Entries taken from a collection
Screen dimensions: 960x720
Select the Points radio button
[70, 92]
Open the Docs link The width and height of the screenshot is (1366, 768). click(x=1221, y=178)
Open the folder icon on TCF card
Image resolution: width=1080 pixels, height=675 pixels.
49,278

WORK TO BE COMPLETED -> All of the data above should be set down word for word.

RESPONSE BELOW ->
Screen dimensions: 960x720
Select the Points radio button
[70, 92]
Open the Docs link The width and height of the screenshot is (1366, 768). click(x=1221, y=178)
Open the folder icon on TCF card
Image resolution: width=1080 pixels, height=675 pixels.
49,278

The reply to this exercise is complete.